▶ [PAGE TEXT]:
** start **

# shimano sienna



## WadsYak (May 20, 2013)

Bought a 4000 sienna FD a few months back as my old daiwa kicked the bucket and I was on a tight budget. Well I'm surprised at what these little reels can handle they stop just about anything in my local area. So I went out and a few weeks back and picked up another in a combo (6'6"sonic pro 3-6kg) for $89, spooled it up with 10lb fins 20lb fc leader and it has not let me down  . Anyone else on budget like me and use these combo's, they are great.


----------



## Zorba (Jan 22, 2013)

Yes the sienna combo's are great value for money when on special


----------



## laneends (Jan 25, 2013)

I have 6 of of them in various sizes. that combo is often on sale at BCF for $69. occasionally you can pick siennas up for $39 as well. Good little reels that dont break the bank if they go overboard. Wont last for ever I have a couple siezed up that need overhauls or binning, yet to determine.


----------



## teckee7 (Mar 30, 2009)

I bought the 1000 reel and coupled it with a Berkley Dropshot. It's nice and fun to fish for bream and flatty. Even used it for bass and the reel is only spooled with 4lb crystal so a blast to use.


----------



## WadsYak (May 20, 2013)

Yep when I get a boat they will be the community combos onboard. Cheap, tuff and reliable you can't ask for much more.


----------



## WadsYak (May 20, 2013)

I will be picking up another 3-6kg combo Friday as I lost my other combo the other day to a fish and a dodgy rod holder. Will be spooling with 8lb braid 15lb fc perfect for the snapper.


----------

** end **

▶ [SOURCE DATA]:

** start **

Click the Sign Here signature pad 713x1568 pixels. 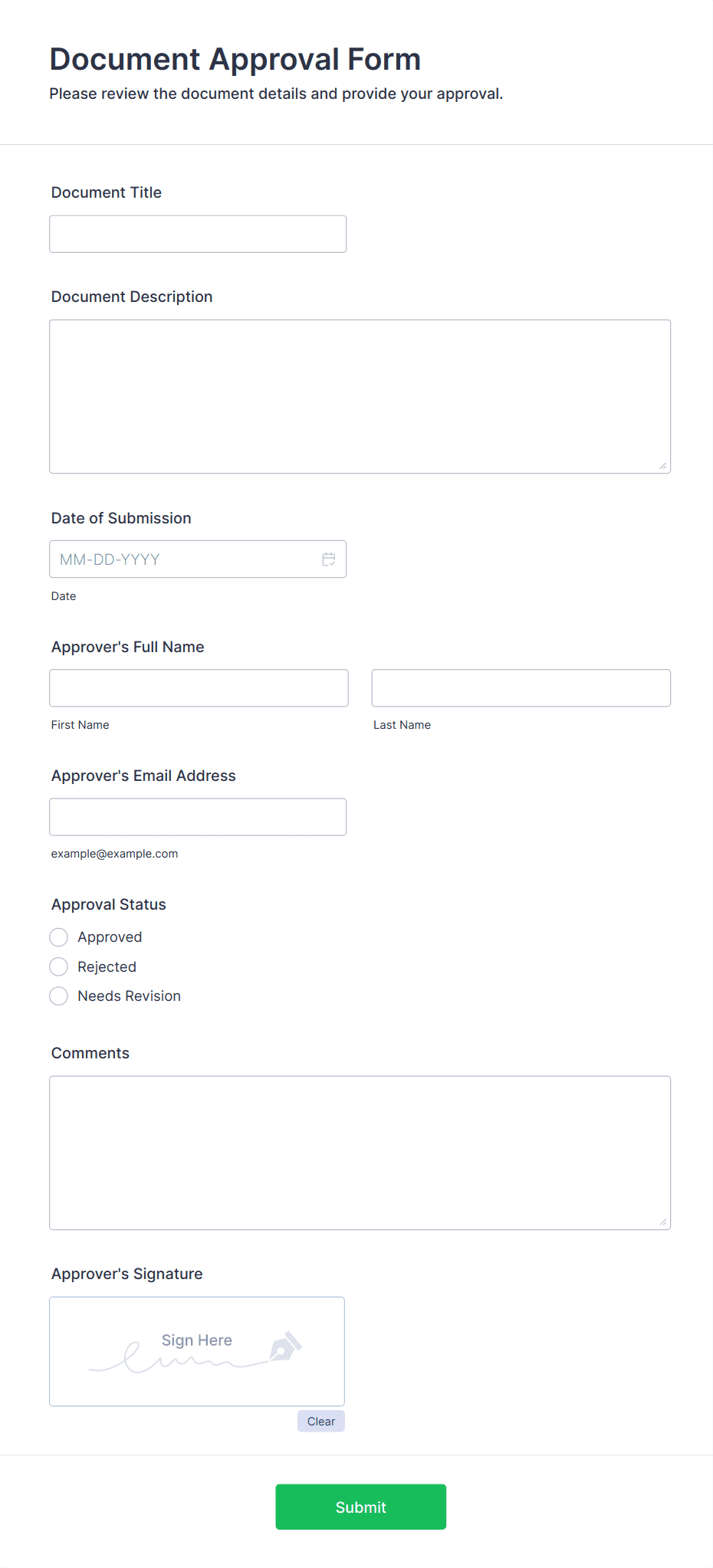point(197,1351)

** end **

▶ [PROBLEMS TO WORK ON]:
[a] Write out the part of the Sienna reel thread between "## laneends (Jan" and "(Mar 30, 2009)", inclusive.
[b] State whether each statement agrees with the Sienna reel thread, answering yes or no and quoting the words that decide it: (i) The combo bought for $89 was spooled with 10lb line and a 20lb leader. (ii) One poster says the combo is often on sale at BCF for $39. (iii) The 1000 reel was spooled with 4lb crystal.
The lines given above have no connection to the Sienna reel thread.

▶ [TASK SOLUTIONS]:
[a]
## laneends (Jan 25, 2013)

I have 6 of of them in various sizes. that combo is often on sale at BCF for $69. occasionally you can pick siennas up for $39 as well. Good little reels that dont break the bank if they go overboard. Wont last for ever I have a couple siezed up that need overhauls or binning, yet to determine.


----------



## teckee7 (Mar 30, 2009)

[b]
(i) Yes: "spooled it up with 10lb fins 20lb fc leader"
(ii) No: "that combo is often on sale at BCF for $69"
(iii) Yes: "the reel is only spooled with 4lb crystal"